### Information ###

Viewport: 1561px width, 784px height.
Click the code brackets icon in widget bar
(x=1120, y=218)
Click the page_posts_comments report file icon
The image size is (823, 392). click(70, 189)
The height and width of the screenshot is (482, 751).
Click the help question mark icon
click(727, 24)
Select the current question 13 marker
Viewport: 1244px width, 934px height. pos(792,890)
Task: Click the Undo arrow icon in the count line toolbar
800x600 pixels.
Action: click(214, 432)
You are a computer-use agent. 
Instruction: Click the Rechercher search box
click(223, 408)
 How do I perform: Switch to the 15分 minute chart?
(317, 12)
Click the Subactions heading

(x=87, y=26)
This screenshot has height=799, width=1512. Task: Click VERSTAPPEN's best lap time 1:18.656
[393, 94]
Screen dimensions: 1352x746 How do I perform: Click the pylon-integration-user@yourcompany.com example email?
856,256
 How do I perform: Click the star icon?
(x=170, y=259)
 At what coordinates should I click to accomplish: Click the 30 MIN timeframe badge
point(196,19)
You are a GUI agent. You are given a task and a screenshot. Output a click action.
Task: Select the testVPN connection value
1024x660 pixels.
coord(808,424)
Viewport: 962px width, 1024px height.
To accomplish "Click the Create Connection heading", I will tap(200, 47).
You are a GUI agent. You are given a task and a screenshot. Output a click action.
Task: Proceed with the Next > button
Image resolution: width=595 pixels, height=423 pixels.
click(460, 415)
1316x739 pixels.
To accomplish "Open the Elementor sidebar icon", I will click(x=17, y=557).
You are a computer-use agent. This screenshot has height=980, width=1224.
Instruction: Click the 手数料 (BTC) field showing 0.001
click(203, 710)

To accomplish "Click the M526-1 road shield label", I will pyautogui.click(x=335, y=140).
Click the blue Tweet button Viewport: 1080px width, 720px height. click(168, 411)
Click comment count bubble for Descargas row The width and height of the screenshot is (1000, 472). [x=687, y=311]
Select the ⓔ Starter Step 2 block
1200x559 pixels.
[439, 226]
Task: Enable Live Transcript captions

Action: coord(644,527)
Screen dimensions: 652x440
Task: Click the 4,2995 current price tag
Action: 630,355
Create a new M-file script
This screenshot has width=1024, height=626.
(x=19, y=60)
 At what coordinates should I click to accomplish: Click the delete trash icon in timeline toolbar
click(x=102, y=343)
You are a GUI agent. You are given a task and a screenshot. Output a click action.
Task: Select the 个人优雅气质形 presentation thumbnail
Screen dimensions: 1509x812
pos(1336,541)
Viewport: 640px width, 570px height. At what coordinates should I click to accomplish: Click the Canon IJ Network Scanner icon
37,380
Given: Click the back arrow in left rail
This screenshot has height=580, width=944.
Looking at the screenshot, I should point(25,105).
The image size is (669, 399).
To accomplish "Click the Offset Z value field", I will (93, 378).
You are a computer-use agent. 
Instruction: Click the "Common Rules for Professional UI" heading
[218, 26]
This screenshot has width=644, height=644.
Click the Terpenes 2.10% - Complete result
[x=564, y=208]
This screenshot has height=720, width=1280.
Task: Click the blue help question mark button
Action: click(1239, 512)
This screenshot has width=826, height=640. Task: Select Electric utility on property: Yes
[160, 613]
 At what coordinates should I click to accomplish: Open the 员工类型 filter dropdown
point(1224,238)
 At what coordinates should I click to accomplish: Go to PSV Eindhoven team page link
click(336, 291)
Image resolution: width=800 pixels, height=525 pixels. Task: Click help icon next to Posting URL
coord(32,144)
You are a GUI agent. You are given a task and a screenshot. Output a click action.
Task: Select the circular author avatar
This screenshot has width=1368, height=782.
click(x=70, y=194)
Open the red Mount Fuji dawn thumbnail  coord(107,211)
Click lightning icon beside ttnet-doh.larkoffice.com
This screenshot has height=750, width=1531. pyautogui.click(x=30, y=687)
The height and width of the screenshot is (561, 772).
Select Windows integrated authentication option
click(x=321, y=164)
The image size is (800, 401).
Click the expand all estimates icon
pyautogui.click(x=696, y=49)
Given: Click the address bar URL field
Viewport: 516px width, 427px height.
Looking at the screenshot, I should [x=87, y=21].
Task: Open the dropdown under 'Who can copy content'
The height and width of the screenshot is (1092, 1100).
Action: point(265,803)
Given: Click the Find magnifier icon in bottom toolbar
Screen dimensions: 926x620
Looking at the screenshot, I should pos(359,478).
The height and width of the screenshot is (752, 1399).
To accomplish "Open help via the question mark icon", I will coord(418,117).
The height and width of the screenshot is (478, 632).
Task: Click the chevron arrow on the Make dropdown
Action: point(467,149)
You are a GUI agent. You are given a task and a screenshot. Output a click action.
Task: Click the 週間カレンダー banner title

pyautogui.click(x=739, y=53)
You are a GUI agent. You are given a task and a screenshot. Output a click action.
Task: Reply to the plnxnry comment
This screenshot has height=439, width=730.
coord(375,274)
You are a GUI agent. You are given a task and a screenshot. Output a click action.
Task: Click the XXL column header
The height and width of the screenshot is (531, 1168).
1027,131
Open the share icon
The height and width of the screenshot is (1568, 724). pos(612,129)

###

• **Exercise aim**
In the listing above, find the line holding "Viewport: 640px width, 570px" and the line holding "This screenshot has width=644, height=644.", then output those two lines and every line between them exactly.

• **Answer for the task**
Viewport: 640px width, 570px height. At what coordinates should I click to accomplish: Click the Canon IJ Network Scanner icon
37,380
Given: Click the back arrow in left rail
This screenshot has height=580, width=944.
Looking at the screenshot, I should point(25,105).
The image size is (669, 399).
To accomplish "Click the Offset Z value field", I will (93, 378).
You are a computer-use agent. 
Instruction: Click the "Common Rules for Professional UI" heading
[218, 26]
This screenshot has width=644, height=644.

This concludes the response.